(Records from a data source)
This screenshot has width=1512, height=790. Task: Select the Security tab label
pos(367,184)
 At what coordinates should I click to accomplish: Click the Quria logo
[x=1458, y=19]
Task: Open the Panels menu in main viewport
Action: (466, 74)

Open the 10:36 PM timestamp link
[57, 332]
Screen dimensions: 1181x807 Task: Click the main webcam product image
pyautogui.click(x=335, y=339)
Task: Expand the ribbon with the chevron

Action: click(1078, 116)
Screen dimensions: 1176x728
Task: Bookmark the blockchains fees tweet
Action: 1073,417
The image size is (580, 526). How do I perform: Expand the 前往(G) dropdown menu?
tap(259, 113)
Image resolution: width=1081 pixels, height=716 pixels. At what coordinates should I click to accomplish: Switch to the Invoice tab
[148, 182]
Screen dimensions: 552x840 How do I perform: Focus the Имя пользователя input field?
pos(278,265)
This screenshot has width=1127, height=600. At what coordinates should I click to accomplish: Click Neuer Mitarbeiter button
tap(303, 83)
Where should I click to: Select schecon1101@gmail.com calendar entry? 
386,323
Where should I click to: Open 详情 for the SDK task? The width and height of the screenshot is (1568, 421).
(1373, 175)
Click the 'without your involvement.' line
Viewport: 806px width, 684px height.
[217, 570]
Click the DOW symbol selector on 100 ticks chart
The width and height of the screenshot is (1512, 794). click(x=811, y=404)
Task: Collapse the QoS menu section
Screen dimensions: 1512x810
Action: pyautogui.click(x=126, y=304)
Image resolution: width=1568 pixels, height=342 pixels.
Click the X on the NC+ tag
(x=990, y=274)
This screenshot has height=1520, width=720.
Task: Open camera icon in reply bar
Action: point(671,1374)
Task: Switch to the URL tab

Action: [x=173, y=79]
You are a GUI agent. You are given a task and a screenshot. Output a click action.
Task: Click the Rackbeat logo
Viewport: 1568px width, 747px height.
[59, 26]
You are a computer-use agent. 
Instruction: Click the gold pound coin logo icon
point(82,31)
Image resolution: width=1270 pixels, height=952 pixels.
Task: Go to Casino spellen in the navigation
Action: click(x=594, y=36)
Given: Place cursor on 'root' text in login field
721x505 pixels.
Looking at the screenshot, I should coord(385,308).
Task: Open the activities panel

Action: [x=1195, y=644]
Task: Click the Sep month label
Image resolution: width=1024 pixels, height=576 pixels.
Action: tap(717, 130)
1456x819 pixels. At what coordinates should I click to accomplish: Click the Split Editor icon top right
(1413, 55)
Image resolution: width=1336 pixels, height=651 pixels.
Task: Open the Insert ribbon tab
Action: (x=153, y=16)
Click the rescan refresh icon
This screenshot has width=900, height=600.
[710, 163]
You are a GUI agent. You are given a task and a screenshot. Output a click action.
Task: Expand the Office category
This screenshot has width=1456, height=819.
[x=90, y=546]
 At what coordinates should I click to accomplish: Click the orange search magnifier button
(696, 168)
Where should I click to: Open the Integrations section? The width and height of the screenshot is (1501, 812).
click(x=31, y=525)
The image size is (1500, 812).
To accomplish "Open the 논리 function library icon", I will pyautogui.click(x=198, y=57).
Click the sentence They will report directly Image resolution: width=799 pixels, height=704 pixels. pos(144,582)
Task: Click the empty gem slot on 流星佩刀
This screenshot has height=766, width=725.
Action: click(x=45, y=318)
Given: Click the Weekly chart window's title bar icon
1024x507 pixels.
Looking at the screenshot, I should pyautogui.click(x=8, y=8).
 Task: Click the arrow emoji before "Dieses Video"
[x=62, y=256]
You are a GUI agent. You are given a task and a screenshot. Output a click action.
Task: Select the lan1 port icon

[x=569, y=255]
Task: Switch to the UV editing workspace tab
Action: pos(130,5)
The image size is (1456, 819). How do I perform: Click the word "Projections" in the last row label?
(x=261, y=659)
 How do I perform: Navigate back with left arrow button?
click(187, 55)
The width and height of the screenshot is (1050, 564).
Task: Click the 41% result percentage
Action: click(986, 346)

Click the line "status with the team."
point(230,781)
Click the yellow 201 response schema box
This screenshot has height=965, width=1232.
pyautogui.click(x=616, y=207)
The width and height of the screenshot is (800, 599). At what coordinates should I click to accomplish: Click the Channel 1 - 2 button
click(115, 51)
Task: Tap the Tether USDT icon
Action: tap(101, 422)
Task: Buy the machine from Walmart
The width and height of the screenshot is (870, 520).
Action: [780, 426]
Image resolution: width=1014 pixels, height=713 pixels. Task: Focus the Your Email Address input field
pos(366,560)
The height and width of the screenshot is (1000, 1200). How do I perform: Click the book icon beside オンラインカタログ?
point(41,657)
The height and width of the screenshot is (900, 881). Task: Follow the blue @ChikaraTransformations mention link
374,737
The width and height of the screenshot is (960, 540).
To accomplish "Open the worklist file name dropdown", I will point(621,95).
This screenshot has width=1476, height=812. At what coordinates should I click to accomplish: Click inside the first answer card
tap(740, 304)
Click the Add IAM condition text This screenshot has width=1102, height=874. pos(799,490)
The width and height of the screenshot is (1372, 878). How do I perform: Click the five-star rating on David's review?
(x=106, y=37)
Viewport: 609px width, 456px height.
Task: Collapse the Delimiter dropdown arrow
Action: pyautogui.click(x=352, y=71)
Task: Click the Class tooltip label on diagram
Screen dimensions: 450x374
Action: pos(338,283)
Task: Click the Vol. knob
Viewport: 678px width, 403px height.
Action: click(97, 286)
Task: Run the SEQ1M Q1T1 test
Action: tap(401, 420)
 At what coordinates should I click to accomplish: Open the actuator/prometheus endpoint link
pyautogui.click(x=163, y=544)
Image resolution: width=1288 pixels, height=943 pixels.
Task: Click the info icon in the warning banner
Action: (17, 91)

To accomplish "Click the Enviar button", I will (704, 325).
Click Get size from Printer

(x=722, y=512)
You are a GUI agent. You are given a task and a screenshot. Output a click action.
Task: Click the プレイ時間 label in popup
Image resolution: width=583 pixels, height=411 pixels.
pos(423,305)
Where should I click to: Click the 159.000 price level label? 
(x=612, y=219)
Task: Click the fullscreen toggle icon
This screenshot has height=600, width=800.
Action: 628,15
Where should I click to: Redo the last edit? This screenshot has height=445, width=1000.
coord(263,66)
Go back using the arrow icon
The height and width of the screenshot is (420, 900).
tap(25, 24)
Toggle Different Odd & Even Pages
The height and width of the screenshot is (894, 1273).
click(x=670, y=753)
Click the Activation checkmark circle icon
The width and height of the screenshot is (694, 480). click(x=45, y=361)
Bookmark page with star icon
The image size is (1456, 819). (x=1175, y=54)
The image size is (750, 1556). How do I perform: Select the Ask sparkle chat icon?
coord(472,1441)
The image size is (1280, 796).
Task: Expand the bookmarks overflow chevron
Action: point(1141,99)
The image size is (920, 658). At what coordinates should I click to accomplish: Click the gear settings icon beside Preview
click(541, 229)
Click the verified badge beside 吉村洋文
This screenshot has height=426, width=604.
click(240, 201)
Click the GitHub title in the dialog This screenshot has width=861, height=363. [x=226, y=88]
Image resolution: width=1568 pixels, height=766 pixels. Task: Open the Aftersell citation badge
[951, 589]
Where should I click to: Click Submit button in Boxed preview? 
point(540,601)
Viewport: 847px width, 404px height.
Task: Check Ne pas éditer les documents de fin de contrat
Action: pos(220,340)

#### [JOB]
Copy out the rows word for word, starting at the line that contains "Where should I click to: Click Submit" and running through the end of the rows.

#### [COMPLETE ANSWER]
Where should I click to: Click Submit button in Boxed preview? 
point(540,601)
Viewport: 847px width, 404px height.
Task: Check Ne pas éditer les documents de fin de contrat
Action: pos(220,340)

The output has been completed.